Lo correcto es abrir la vía aérea con la maniobra frente-mentón y empezar las compresiones sin demoras cuando una persona está inconsciente y no respira.
“La maniobra consiste en elevar la cabeza de la persona hacia atrás. Se deben usar las dos manos para poder abrir sus vías aéreas. Así se eleva la base de la lengua hacia arriba”, detalló.
Qué pasa cuando una persona queda inconsciente

La lengua es una estructura muscular cuya raíz está unida a la mandíbula y a un hueso llamado hioides.
Cuando una persona se queda inconsciente (sea cual sea el motivo), los músculos que forman la lengua se relajan.
Si la persona está boca arriba, la lengua se cae hacia atrás por su propio peso y por acción de la gravedad. Puede obstruir el paso del aire hacia los pulmones. Pero la lengua no se “traga”, simplemente, se va hacia atrás.
Resultados del estudio sobre el mito de tragar la lengua

El equipo de cardiólogos de Tel Aviv revisó casos de deportistas y otras personas que sufrieron episodios de paro cardíaco, tal y como han sido reflejados en la literatura médica y en los medios de comunicación.
También analizaron el tratamiento habitual que reciben estos pacientes y la demora que suponen las maniobras innecesarias destinadas a “evitar que traguen la lengua”.
Identificaron que no existe ningún caso documentado en la medicina moderna en el que la lengua haya sido tragada realmente.
En cambio, subrayaron que sí hay varios relatos de retrasos en la reanimación por el intento de realizar intervenciones orales sin sentido.
Cuáles fueron los hallazgos

Los investigadores analizaron sistemáticamente 45 casos de deportistas que colapsaron durante eventos deportivos entre 1990 y 2024.
Fueron captados en video o documentados en línea, y se enfocaron en las acciones iniciales de reanimación y la cobertura mediática que se hizo de cada caso.
La autora principal del estudio, Dana Viskin, comentó: “Nuestro análisis mostró que en el 84% de los casos donde la respuesta inicial era visible, se realizaron maniobras inapropiadas para prevenir que se tragara la lengua antes de iniciar una RCP adecuada”.
Las acciones incorrectas se asociaron con malos resultados: el 67% de quienes recibieron tales maniobras murieron o sufrieron daño cerebral grave. En cambio, cuando la RCP fue la primera respuesta no hubo fallecimientos.

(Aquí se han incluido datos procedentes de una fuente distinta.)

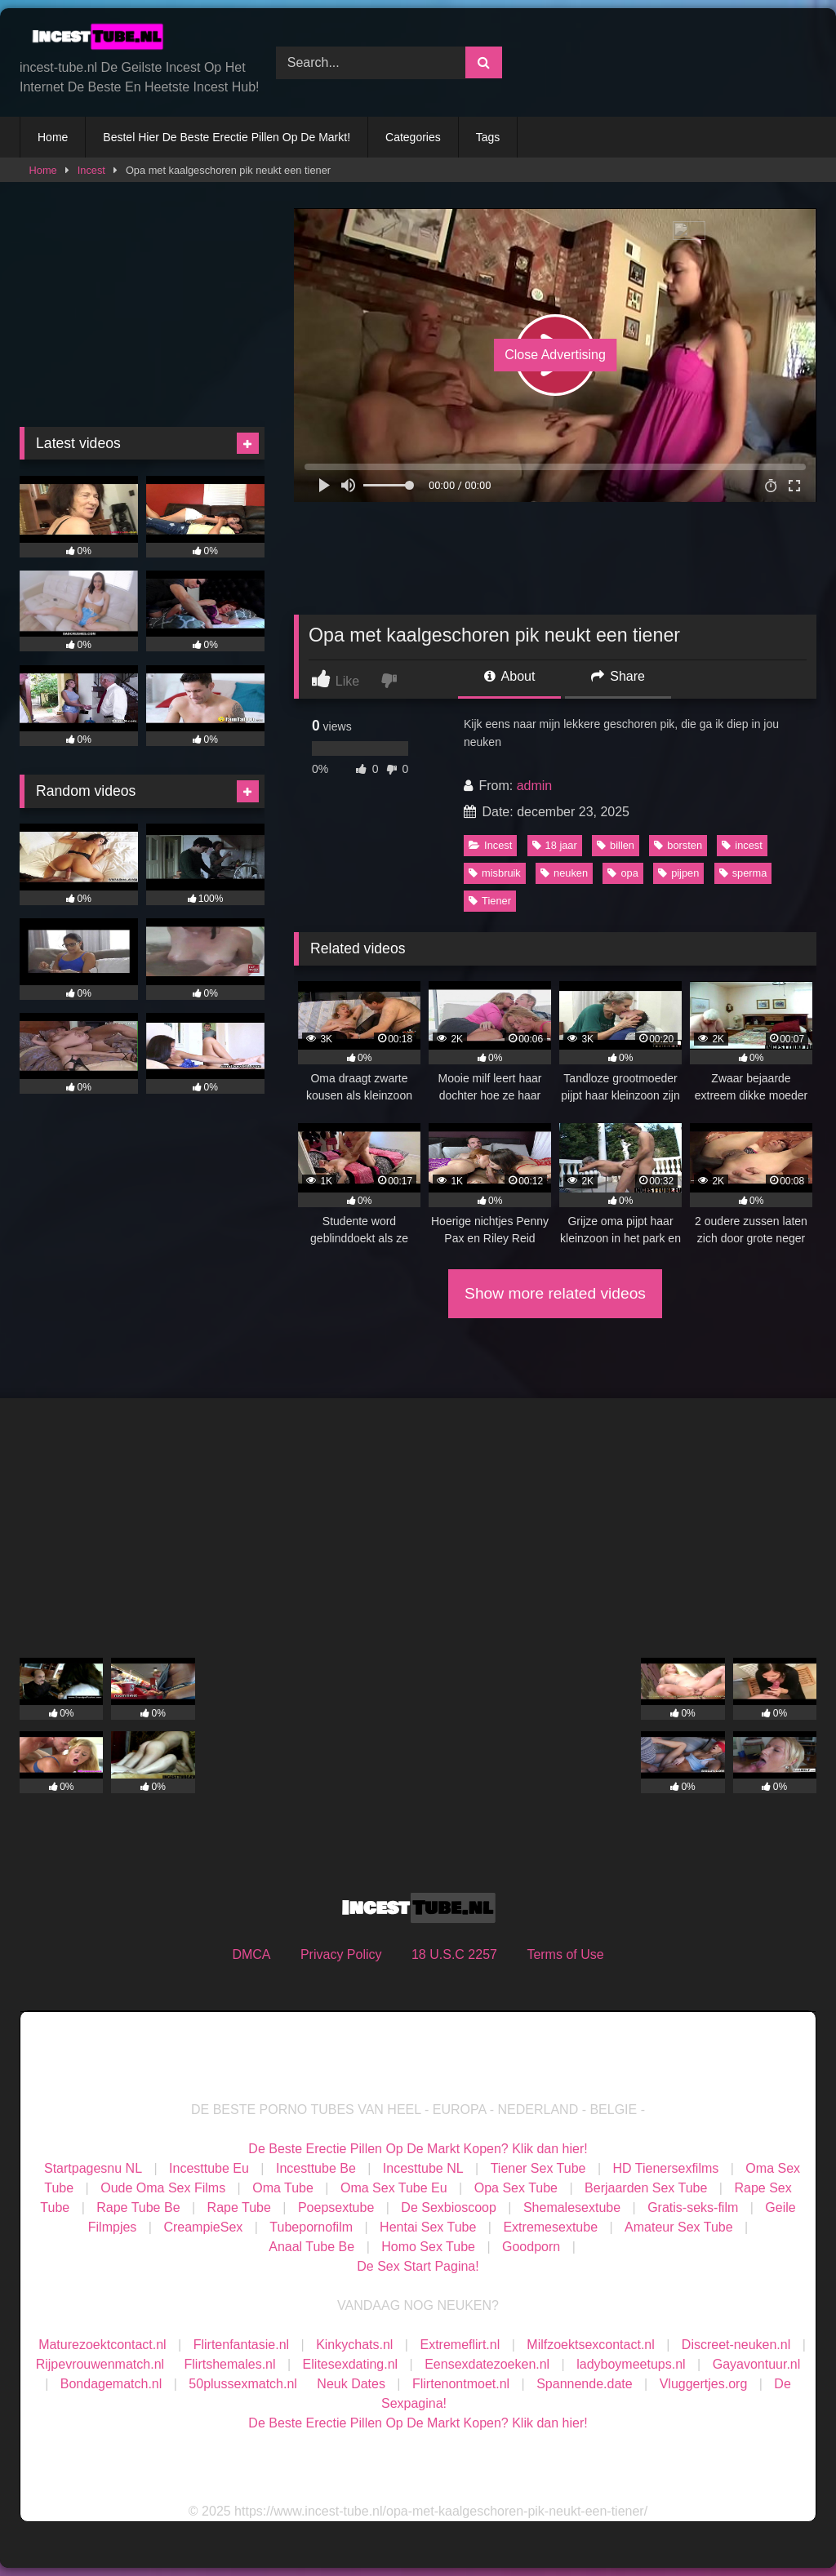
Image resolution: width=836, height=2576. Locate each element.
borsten (678, 845)
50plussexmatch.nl (243, 2384)
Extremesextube (550, 2227)
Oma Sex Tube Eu (393, 2188)
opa (622, 873)
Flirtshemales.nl (230, 2364)
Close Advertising (555, 355)
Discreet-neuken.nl (736, 2345)
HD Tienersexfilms (666, 2168)
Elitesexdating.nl (350, 2364)
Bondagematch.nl (111, 2384)
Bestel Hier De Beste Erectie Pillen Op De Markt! (226, 137)
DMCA (251, 1954)
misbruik (495, 873)
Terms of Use (565, 1954)
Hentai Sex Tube (428, 2227)
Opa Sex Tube (516, 2188)
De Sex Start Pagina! (417, 2266)
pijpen (678, 873)
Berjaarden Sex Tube (646, 2188)
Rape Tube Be (138, 2207)
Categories (413, 137)
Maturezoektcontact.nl (102, 2345)
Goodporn (531, 2247)
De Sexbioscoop (448, 2207)
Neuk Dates (351, 2384)
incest (742, 845)
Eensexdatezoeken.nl (487, 2364)
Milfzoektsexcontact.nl (591, 2345)
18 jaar (554, 845)
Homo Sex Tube (428, 2247)
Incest (91, 170)
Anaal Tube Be (313, 2247)
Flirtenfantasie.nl (241, 2345)
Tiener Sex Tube (538, 2168)
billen (615, 845)
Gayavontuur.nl (757, 2364)
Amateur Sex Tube (679, 2227)
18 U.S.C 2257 (454, 1954)
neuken (564, 873)
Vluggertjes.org (704, 2384)
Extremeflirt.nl (460, 2345)
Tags (488, 137)
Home (53, 137)
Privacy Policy (341, 1954)
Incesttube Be (316, 2168)
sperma (743, 873)
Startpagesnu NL (93, 2168)
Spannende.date (584, 2384)
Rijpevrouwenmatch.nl (100, 2364)
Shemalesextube (571, 2207)
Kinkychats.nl (354, 2345)
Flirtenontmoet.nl (460, 2384)
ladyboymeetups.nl (630, 2364)
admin (535, 786)
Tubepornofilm (311, 2227)
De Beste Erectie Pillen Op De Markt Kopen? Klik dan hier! (417, 2149)
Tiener (490, 901)
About (509, 676)
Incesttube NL (423, 2168)
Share (618, 676)
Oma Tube (283, 2188)
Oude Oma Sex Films (162, 2188)
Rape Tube (239, 2207)
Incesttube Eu (209, 2168)
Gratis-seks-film (692, 2207)
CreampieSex (202, 2227)
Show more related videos (555, 1293)
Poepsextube (336, 2207)
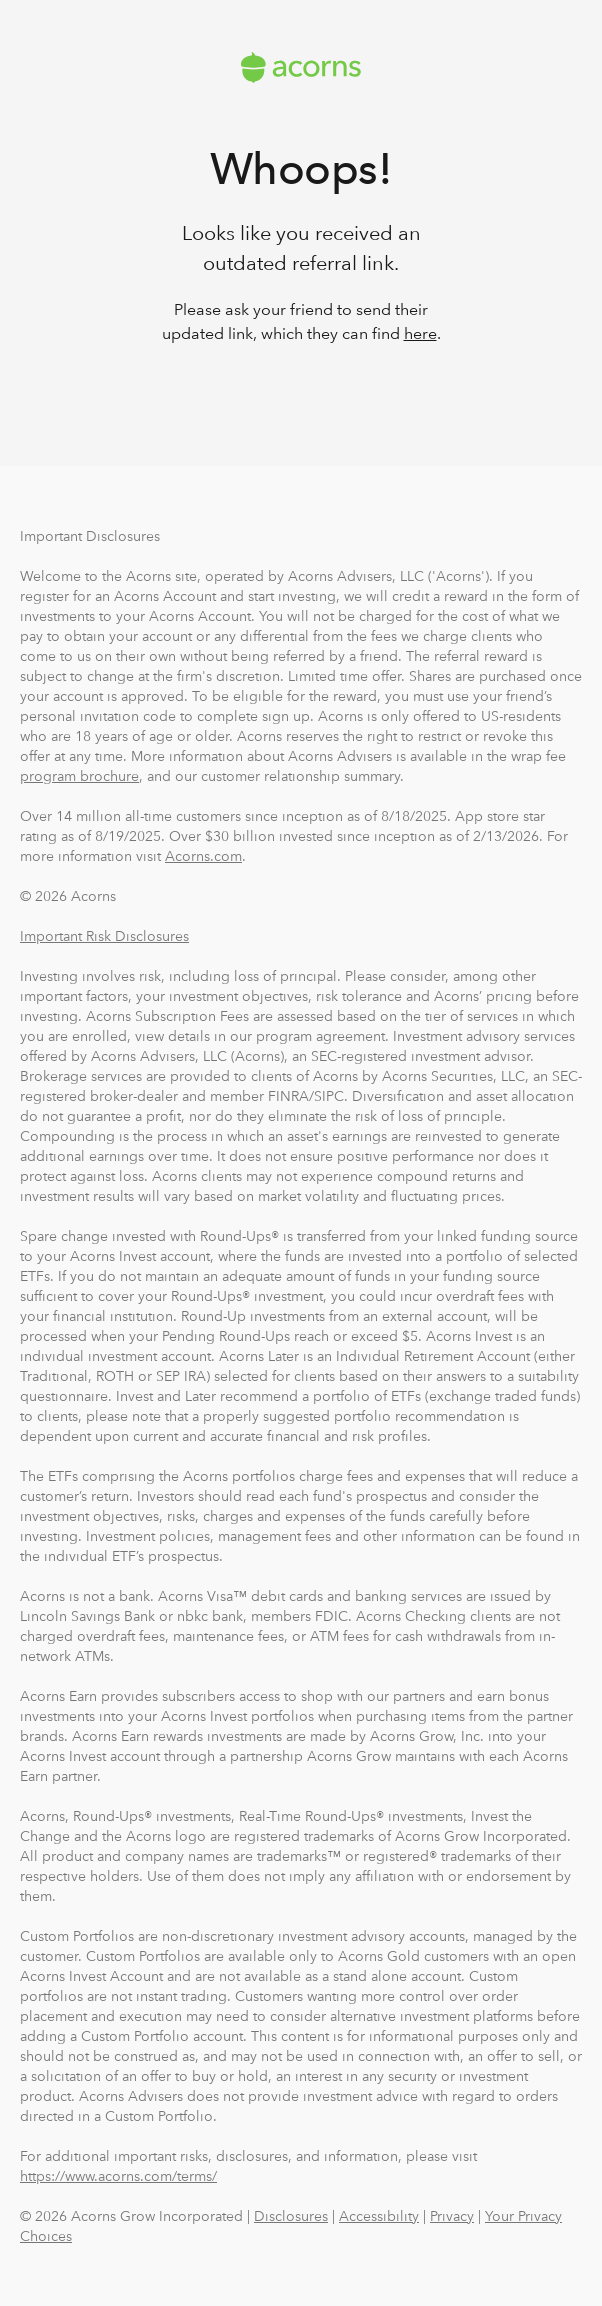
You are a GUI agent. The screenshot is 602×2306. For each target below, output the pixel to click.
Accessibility (379, 2216)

En los artículos periodísticos que describían casos de muerte súbita, el 77% mencionaba “tragarse la lengua” sin reconocer que es una respuesta inapropiada para el paro cardíaco repentino, mientras que solo el 23% criticaba explícitamente la intervención.
A partir de los resultados, recomendaron al público en general actualizar conocimientos en primeros auxilios y abandonar mitos peligrosos.
“La rápida intervención, con inicio inmediato de RCP, es el factor principal que determina la supervivencia en estos casos”, subrayaron.

Consultada por Infobae, Ana Salvati, presidenta de la Fundación Cardiológica Argentina, mencionó tras leer el estudio de los investigadores de Israel: “Aun no muchas personas saben que hay que comenzar de forma inmediata con las maniobras de RCP”.
Consisten en las compresiones torácicas a una frecuencia de 100 compresiones al minuto para tratar de mantener la circulación de sangre mientras llega el desfibrilador externo automático.
“Este dispositivo realiza un choque eléctrico en caso de ser necesario y por supuesto se necesita de la llegada del equipo médico para las maniobras avanzadas”, afirmó.